札幌市内で生活に密着した小型食品スーパー「北海市場」を6店舗展開しているモリワキ(本社・札幌市西区)は、新規店舗の戦略出店を進める一環として老朽化した「宮の森店」(札幌市西区宮の森4条4丁目3ー16)を6月27日(日)午後6時で閉店する。「デパートとスーパーの間を志向した家チカ店舗」をコンセプトにした同社他店舗と同じフォーマットで、2年以内に新店舗を出店する。(写真は、6月27日で閉店する「北海市場宮の森店」)

「宮の森店」は、1988年7月にオープンした店舗で、今年が33年目。敷地はアイシン開発(本社・愛知県刈谷市)から賃借、建物は自前で店舗面積は約175坪。店舗老朽化と都市計画法上、新規店舗の建設が難しいことから閉店を決めた。

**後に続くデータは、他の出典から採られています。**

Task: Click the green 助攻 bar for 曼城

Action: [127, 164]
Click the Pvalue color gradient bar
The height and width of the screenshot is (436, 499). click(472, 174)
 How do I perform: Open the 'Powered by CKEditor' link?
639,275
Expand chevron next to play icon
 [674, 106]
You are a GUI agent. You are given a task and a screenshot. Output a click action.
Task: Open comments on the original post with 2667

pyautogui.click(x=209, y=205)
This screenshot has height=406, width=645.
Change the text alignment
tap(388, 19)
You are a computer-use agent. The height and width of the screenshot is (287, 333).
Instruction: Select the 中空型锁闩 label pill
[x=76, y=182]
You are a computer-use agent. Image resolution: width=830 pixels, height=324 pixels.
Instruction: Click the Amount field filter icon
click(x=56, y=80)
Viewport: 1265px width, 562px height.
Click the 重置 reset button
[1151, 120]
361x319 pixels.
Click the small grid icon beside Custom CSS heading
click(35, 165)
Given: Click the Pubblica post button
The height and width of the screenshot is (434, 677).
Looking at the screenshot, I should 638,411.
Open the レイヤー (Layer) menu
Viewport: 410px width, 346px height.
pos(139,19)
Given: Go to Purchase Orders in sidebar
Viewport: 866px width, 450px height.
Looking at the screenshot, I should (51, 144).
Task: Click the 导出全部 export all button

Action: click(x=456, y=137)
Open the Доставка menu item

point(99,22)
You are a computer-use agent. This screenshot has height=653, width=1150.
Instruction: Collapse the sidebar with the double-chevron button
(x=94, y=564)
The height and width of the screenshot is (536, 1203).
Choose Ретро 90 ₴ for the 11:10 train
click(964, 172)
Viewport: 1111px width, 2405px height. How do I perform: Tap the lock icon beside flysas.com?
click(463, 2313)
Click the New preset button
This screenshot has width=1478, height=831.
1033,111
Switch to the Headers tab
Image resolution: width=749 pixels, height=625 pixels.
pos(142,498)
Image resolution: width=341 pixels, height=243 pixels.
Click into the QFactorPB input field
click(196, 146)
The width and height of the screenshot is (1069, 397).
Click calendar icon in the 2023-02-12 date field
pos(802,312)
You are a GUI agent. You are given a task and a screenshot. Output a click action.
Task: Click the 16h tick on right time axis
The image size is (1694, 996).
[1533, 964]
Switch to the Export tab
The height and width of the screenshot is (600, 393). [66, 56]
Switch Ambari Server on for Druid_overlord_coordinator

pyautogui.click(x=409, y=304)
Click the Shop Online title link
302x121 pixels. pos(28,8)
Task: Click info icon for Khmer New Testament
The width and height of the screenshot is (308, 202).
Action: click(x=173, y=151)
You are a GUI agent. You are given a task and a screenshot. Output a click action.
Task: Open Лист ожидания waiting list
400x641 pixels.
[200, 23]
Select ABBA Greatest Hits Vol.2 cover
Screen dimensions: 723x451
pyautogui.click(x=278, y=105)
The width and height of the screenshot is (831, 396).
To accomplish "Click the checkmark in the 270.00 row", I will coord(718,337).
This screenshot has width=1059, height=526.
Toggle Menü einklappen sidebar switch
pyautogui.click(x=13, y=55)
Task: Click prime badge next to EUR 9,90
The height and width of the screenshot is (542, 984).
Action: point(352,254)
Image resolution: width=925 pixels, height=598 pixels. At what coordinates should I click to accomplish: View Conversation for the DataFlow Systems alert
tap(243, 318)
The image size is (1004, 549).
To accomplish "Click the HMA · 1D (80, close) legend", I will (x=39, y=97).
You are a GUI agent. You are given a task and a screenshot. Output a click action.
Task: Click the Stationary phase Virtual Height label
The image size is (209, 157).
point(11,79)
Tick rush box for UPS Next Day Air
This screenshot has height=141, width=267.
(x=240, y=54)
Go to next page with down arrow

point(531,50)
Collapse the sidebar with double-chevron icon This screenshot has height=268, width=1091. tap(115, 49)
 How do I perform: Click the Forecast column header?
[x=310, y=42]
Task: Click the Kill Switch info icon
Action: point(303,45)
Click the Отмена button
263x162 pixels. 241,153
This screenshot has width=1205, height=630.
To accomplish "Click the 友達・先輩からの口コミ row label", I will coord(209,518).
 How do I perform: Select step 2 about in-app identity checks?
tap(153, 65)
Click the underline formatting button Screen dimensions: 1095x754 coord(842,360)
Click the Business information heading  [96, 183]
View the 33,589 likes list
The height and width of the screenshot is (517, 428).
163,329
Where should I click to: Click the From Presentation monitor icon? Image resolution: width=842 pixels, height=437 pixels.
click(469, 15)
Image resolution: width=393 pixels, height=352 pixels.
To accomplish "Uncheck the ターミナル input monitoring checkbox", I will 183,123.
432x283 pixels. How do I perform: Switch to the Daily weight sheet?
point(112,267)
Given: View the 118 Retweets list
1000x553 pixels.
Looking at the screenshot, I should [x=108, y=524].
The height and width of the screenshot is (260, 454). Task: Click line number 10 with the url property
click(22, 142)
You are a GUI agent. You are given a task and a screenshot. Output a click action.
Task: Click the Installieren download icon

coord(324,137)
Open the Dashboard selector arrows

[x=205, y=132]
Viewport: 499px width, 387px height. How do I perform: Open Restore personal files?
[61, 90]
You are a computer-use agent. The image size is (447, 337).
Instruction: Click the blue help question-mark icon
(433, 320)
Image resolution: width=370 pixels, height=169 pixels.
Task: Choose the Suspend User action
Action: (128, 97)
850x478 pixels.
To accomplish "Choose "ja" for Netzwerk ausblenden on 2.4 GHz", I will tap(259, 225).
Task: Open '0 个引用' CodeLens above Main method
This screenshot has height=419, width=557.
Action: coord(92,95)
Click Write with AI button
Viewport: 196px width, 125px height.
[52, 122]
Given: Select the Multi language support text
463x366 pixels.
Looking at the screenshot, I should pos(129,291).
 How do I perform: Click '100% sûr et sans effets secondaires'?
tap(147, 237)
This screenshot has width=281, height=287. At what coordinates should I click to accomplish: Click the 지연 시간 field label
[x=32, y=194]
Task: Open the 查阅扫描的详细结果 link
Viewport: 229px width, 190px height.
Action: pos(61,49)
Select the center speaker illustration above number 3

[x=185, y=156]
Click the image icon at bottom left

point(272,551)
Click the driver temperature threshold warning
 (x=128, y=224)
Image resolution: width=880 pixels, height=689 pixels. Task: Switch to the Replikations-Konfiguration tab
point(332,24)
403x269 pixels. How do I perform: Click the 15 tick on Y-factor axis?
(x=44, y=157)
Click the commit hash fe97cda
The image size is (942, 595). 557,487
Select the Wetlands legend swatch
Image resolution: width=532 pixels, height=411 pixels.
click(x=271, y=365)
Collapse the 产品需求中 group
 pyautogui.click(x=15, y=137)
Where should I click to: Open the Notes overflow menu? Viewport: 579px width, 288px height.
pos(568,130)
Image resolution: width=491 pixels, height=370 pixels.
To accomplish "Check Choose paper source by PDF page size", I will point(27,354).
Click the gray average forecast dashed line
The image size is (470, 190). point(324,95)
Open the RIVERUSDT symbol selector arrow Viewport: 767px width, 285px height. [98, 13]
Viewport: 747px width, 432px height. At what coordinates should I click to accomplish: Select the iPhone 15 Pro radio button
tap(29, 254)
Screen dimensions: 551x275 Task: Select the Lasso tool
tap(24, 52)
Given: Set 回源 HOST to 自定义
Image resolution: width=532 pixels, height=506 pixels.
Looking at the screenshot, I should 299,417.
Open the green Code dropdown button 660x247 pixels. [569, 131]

 モリワキは、2018年6月に「北海市場伏古店」(札幌市東区)、同年9月に「北海市場東店」(同)を閉店、新たに「屯田店」(札幌市北区)を出店している。同店は、大型ホームセンター「ジョイフルエーケー屯田店」内のインショップ店舗でホームセンターとの相乗効果により、「イトーヨーカドー屯田店」の真向かいにありながら売り上げは堅調。また、19年11月には旧NTTセミナーセンタ跡地を活用して整備された商業施設「アクロスプラザ南22条」内に「北海市場山鼻店」を出店した。

「屯田店」と「山鼻店」は、「デパートとスーパーの間を志向した家チカ店舗」をコンセプトにしており、「山鼻店」に導入した大三ミート産業(本社・福岡県田川市)のコンセッション売り場は、他店舗にも水平展開、来店客の増加に結び付いている。
 今回の「宮の森店」の閉店は、これらのコンセプトを採用する新店舗の開店準備のためで、2年以内に戦略店舗の出店を予定している。モリワキの今野一彦副社長は、「スーパーの既成概念を脱した経営戦略で改革を進めていけば、新たな成長フェーズを狙える。異業種からスーパー業界に入ってくる人材が増えて業界全体の改革に繋がることを期待したい」と話している。